I’m one vindictive librarian!
Papercuts. Lots and lots and lots and lots of them. On the eyeballs, too.
I’m one vindictive librarian!
gasp gasp
Someone help me…I can’t breathe…
What I hated most in our library was opening a beautiful Audubon book to find that pictures on some of the pages had been cut out, probably to be pasted into some kid’s report for school. I called the last patron, who of course said the book “was that way when we got it.” And maybe it had been. But if that was the case, we could have at least found the last user before them if they’d told us about it instead of just returning it in the book drop. Sometimes parents are conscientious enough to question their kids, get to the bottom of it, and pay the piper. I know if I had gotten the book that way as a patron, I damn well would have reported it before I returned it.
I seem to read the same books as someone who leaves red marks, smears, and blotches all over the pages. I hope it’s not dried blood; I think it’s makeup; it could be spaghetti sauce. I reported it the first couple of times and got a shrug, then later found the same fouled book back on the shelf. I don’t report them anymore, but I’m thinking of buying medical gloves for reading.
With lemon juice!
Ewwwww. That’s right up there with the “two pages stuck together with what I’m pretty sure is a smushed booger”. Blech.
Something with the eyes, maybe. Like screwing around with swaths of the “cone” cells in your retina, so patches of your vision can only see the color yellow (like someone’s “highlighted” your visual field with a yellow marker)?
That, or precise neurosurgery to induce Alexia. Be able to speak, hear, dressyourself, etc. But the written word would now be off-limits to you. Forever.
There, how’s THAT for Poe-style vengeance? ::William Stendahl smiley::
Oh, sure, fine. You merely suggest punitive psychosurgery for people who mark up library books, and everyone looks at your like you’re the crazy one. Well that’s just peachy.
:mad:
I really liked your idea.
There are already lots and lots of avenues available to those who would pirate movies and music. Why would you want to take away a reasonable way for honest people to borrow them for a short time?
It’s an old rant from the winter of our missed content. In hindsight, that drive-by was a hijack post I shouldn’t have made. I apologize
The smushed booger books don’t bother me as much as the erotica books that have suspicious stains and stuck together pages right at the “dirty bits”. And there was the time that someone managed to piss in our book drop …
You’re telling me.
And to think I handled the anatomy atlas I borrowed out of the library with bare hands. It took me a few times to click that I didn’t remove my own gloves to handle the book after I had been touching a corpse, so why would anyone else?
Do you watch ‘Reno 911’? In one episode they had to clean out a book donation box that someone shit into.
Idiot patron: The computer’s not working.
Me: In what way?
IP: I turned it off to test the drive and now it won’t turn back on.
Me: “Test the drive???”
IP: Yeah.

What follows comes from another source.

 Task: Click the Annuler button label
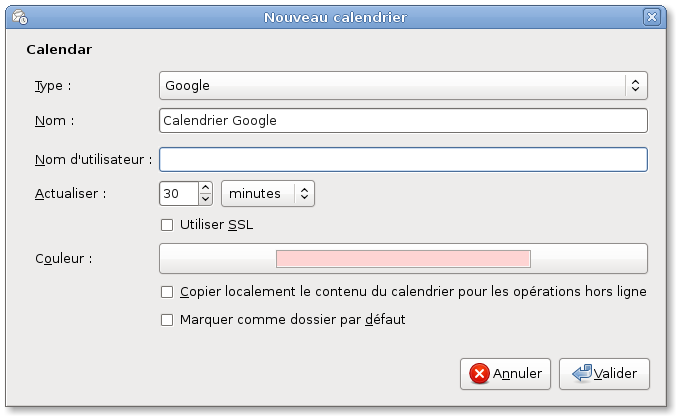pyautogui.click(x=517, y=373)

I turned it off because I had to test the drive.
Couldn’t figure that one out, so I went with him to the computer in question, typed in the BIOS password and it booted right up. Problem? The CD-ROM drives in the library computers are disabled, precisely so morons like him can’t do what he tried to do: Install Earthlink from his own CD.

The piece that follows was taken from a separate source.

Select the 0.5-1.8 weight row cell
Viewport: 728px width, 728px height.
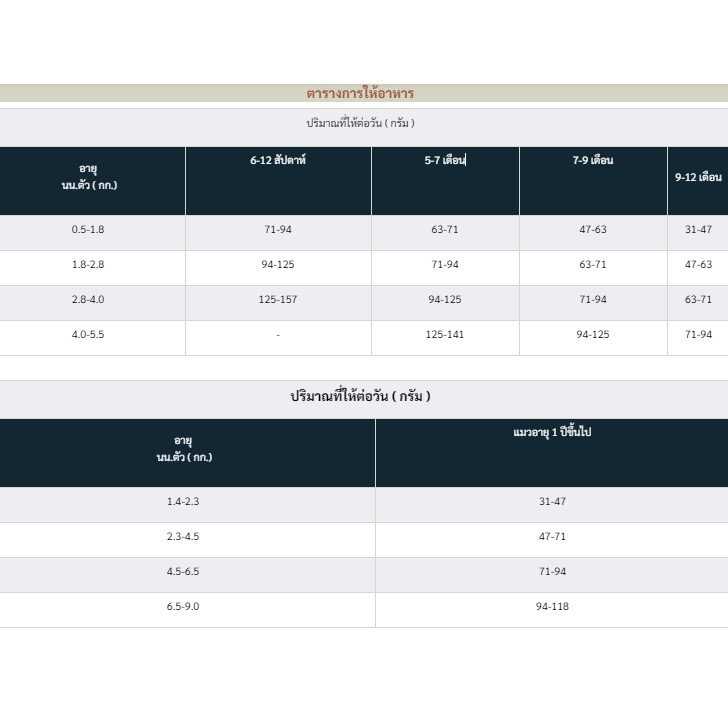click(88, 229)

Arrogant patron: I want to sign up for a computer.
Me: Next one is available at 6pm. (current time, 5pm)
AP: Nothing earlier?
Me (in a perfectly pleasant tone of voice): No, I wouldn’t tell you 6pm if I had anything earlier.
AP: That’s it, I’m going to talk with [library director] about your attitude problem!

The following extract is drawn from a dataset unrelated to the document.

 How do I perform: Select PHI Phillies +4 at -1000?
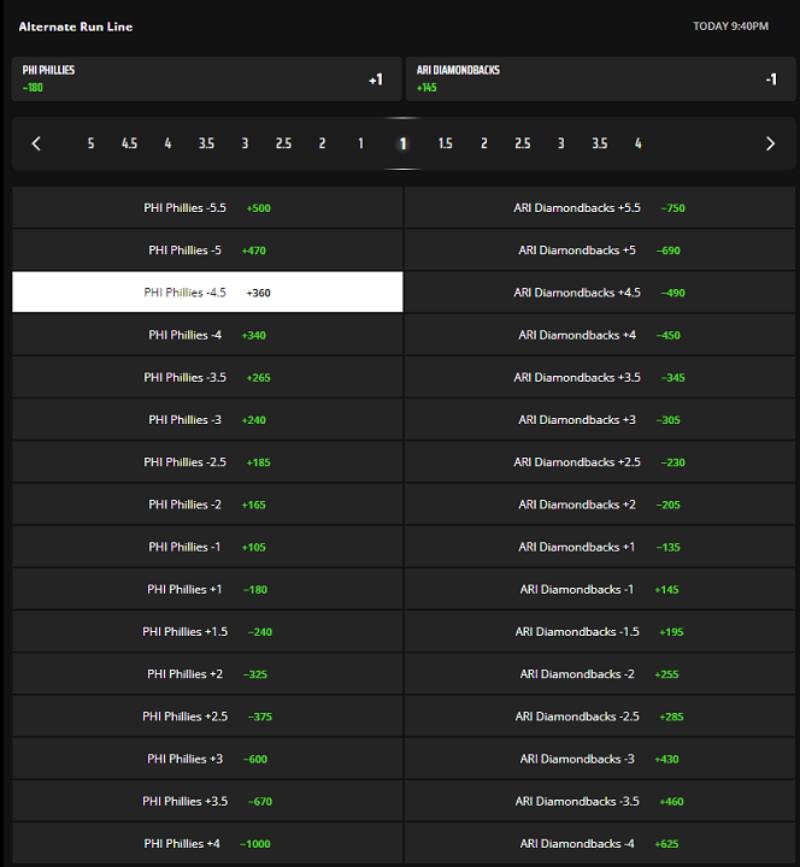coord(207,843)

I found a 3-pack of condoms in the book drop once.
Unused, fortunately.
Believe it or not, the Nashville Library system has bizzare people sneaking books onto the shelves!
The local Militia groups disguise their tracts as library books, right down to a (relatively) correct Dewey Decimel number, & sneak the “books” onto the shelves.
Mostly anti-Income Tax or Ruby Ridge stuff. The librarian says they’ve found any number of the darn things.
I’m trying to figure out the contortions a person would have to go through in order to accomplish the above. Most book drops I’ve seen have a pull-open device that tilts upward, and it’s situated high on the box. You pull on the handle, the door opens outward at an upward angle, drop in the books, and let the thing fall shut. You’d have to climb on top of the donation box and hang your butt over the edge, while reaching backward to keep the drop window open.
Where’s the puke smily when you need one?
IIRC, it was just a cardboard box with a slot on the top outside a building, not a book drop.
I bet if the writers thought about it, they would realized a book drop would have been much funnier, and used that instead. The officers describing the contortions the shitter would have had to go through, as you did, could have been some good comedy.
C’mon, it’s Rutgers, what do you expect?